Unter den 20 000 französischen und belgischen Kriegsgefangenen, die während des Juni 1940 im Lager eintrafen, befand sich der französische Komponist Olivier Messiaen. Über seinen Dienst in der französischen Armee gibt es unterschiedliche Aussagen. Einer Quelle zufolge war er Musiker in einer Musik- und Theatergruppe der 2. Armee gewesen (wo er den Cellisten Étienne Pasquier und den Klarinettisten Henri Akoka kennengelernt haben soll), laut einer anderen hatte man ihn wegen seines schwachen Sehvermögens einer Sanitätsabteilung zugewiesen. Bei Verdun geriet er in deutsche Gefangenschaft und wurde zusammen mit Tausenden seiner Landsleute ins Stalag VIII A verbracht. Auch wenn der Aufenthalt in Gefangenschaft für jeden Einzelnen ein singuläres, einschneidendes Erlebnis darstellte, so kann man doch behaupten, dass Messiaen Glück hatte. Erstens war er französischer Soldat, und die Deutschen respektierten im Fall der französischen, belgischen, holländischen sowie später der britischen und amerikanischen Gefangenen die Regeln der Genfer Konvention; zweitens traf er im Lager Carl-Albert Brüll, einen französisch sprechenden Juristen aus Görlitz, der im Stalag als Dolmetscher eingesetzt war. Brüll, vom Schaffen Messiaens fasziniert, ermöglichte ihm das Komponieren, indem er ihm Notenpapier und Bleistifte beschaffte und vor allem einen Raum organisierte, in dem der Komponist ungestört arbeiten konnte. Unter solchen Bedingungen entstand das „Quartett für das Ende der Zeit“ für Violine, Violoncello, Klarinette und Klavier, eine Komposition, die später zu den bedeutendsten Werken der Kammermusik gerechnet wurde.

Das Quartett wurde an einem frostigen Abend, am 15. Januar 1941, in der Baracke 27 B uraufgeführt, in Anwesenheit mehrerer hundert Gefangener und des Lagerpersonals. Es muss ein erschütterndes Erlebnis gewesen sein, nicht nur für die Zuhörer, sondern auch für die Ausführenden. Den Klavierpart spielte der Komponist selbst, Violine spielte Jean Le Boulaire, Klarinette Henri Akoka und Cello Étienne Pasquier. Ein handgefertigtes Lagerplakat der ersten Aufführung ist erhalten; auf der Rückseite haben die Musiker ein paar Worte niedergeschrieben, mit denen sie dem Komponisten ihre Bewunderung und Dankbarkeit bekunden.
In ihrem Buch For the End of Time: The Story of the Messiaen Quartet schreibt Rebecca Rischin, Klarinettistin und Schriftstellerin, Henri Akoka habe behauptet, die einzige Erinnerung an den Krieg, die er im Gedächtnis behalten möchte, sei dieses Quartett. Allerdings hat er es nie wieder gespielt.

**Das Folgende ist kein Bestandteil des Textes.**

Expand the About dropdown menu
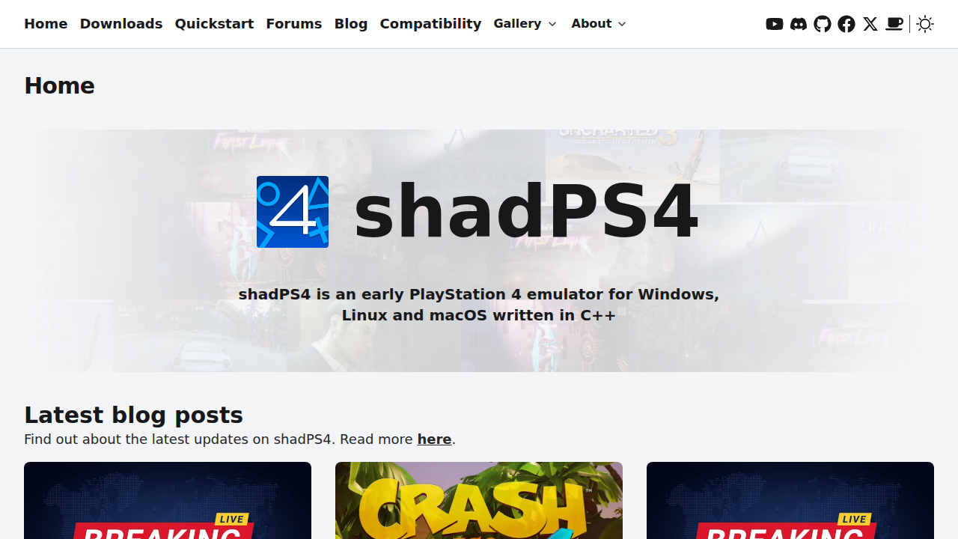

Erwähnenswert ist noch ein Ereignis, über das Cynthia Haven in ihrem Artikel in „Stanford News” anlässlich des 100. Geburtstages von Olivier Messiaen berichtet. Der oben erwähnte Carl-Albert Brüll warnte französische Gefangene jüdischer Abstammung vor Fluchtversuchen, weil er meinte, im Stalag seien sie sicherer als in der Freiheit. Henri Akoka, Jude aus Algerien, wurde von ihm im letzten Augenblick von einem Lastwagen gezerrt, mit dem er flüchten wollte. Doch Henri Akoka meinte, „Gefängnisse seien dazu da, um aus ihnen auszubrechen“. Nach einigen vergeblichen Fluchtversuchen ist es ihm im April 1941 dann doch gelungen, aus dem Stalag zu entkommen. „Mit der Klarinette unter dem Arm“ sprang er auf einen fahrenden Zug und gelangte in die sogenannte Freie Zone (Vichy-Frankreich). Henri Akoka starb 1976.

Olivier Messiaen wurde im Februar 1941, kurz nach der Uraufführung des „Quartetts“, aus dem Stalag entlassen. Das verdankte er wahrscheinlich der Hilfe Carl-Albert Brülls, der angeblich die nötigen Dokumente fälschte.